MOMMY MATTERS: A mother’s hardest job – doing nothing at all PDF Print E-mail
Thursday, 27 September 2007

By Courtney Burkholder

“This year, your child will learn time management, organization, and responsibility.”

As I listened to my son’s teacher speak of giving up control and letting my child fall as a means of teaching responsibility, I felt my heart sink. These words evoked more fear in me than Advanced Calculus ever did.

She went on to explain that unfinished homework, a forgotten gym bag, a paper requiring a parent’s signature are all opportunities to teach your child to be responsible. Fourth grade can get a bit “messy,” she explained. And we were assured that a bad grade or lost privilege is not the end of the world because it is teaching our children a valuable lesson.

Not the end of the world? Was she kidding? “Messy” is really not a word we use in my house.

After 10 years of running around behind my child, picking up after him, monitoring homework, checking and rechecking work, cleaning out notebooks and organizing folders – suddenly, I’m just supposed to let him do it?

What about his GPA? What about his good student image I’ve worked so hard to create? What about my reputation as a good mother?

Although I pretended to take these suggestions to heart, secretly, I was unconvinced. After all, I’m a mother. She was virtually taking away my job!

Less than a week later, I found myself faced with one of these “teaching moments.”

I received an e-mail on Sunday evening informing me that my child had not turned in a homework assignment, and he would need to bring it to school on Monday. My heart began to pound. My mind began to race. Where was the missing homework? I’d seen the paper last week, knew he had completed it, but where was it now? Was it in the basket by the telephone? Could it be in his notebook filed under the wrong tab? Was it in the laundry room? The kitchen? Or - my heart beat faster - was it in that stack of old school papers I’d thrown away last Friday?

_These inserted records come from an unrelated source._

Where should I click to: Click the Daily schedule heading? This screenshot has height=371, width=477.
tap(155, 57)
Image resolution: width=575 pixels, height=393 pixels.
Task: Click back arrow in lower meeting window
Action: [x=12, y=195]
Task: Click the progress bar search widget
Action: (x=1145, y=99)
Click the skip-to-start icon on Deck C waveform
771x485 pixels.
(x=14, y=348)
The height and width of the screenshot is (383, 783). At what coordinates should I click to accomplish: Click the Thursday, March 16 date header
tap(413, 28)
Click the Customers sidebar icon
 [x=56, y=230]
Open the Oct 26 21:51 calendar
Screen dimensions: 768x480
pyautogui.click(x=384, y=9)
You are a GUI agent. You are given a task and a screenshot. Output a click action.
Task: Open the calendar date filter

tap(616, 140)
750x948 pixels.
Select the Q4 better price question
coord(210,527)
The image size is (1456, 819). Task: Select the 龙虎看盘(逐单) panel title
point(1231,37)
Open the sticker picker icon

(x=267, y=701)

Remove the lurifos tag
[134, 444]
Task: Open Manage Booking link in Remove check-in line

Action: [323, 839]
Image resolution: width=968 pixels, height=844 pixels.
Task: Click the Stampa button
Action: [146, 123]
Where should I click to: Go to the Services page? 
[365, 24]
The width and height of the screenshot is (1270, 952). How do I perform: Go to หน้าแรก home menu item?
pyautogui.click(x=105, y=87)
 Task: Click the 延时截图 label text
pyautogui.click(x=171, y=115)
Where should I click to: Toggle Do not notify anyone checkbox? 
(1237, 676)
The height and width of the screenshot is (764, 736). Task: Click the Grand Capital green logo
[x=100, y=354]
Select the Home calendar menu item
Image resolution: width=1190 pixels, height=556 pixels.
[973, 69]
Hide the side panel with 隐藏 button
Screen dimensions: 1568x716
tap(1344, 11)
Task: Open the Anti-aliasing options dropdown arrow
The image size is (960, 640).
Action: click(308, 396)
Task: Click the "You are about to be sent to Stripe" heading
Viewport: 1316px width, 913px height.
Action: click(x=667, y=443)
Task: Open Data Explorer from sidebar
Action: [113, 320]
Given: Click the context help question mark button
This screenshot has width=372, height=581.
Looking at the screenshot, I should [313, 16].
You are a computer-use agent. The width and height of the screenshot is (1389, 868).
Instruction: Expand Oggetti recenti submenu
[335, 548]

Frantically, I dashed from room to room in search of the missing homework, all the while screaming questions at my child who was somewhere in the house. In desperation, I went out to the curb and began sorting through the bags of trash we’d accumulated over the week-end - stinky, disgusting, rotting trash, ripe from sitting out in ninety-degree weather. After a cursory glance in each bag, I returned to the house for supplies and prepared to transfer the trash into new bags for a more thorough search.

As I raced through the house, I spied my child. My precious little angel was lying on the couch, watching television, and eating ice cream right out of the carton. Not a care in the world. Not a concern in that head of his. And why should there be? He had me to care for him.

Right then and there, I made a decision. I took a deep breath, walked to the couch, informed him of the e-mail, and told him to do his best to find the missing homework. He looked stumped. As he wandered off in the direction of the kitchen, I did what any good mother would do. I lay down on the couch and finished off the carton of ice cream.

The hardest job I may ever have as a mother is doing nothing at all. We can guide, assist, and encourage. We can teach, advise, and offer solace when failure occurs. But in the end, we have to let our children make mistakes and grow. How can we expect our children to be responsible, if we never give them responsibility? So moms, whether you want to or not, its time to take a break. Your carton of ice cream is waiting.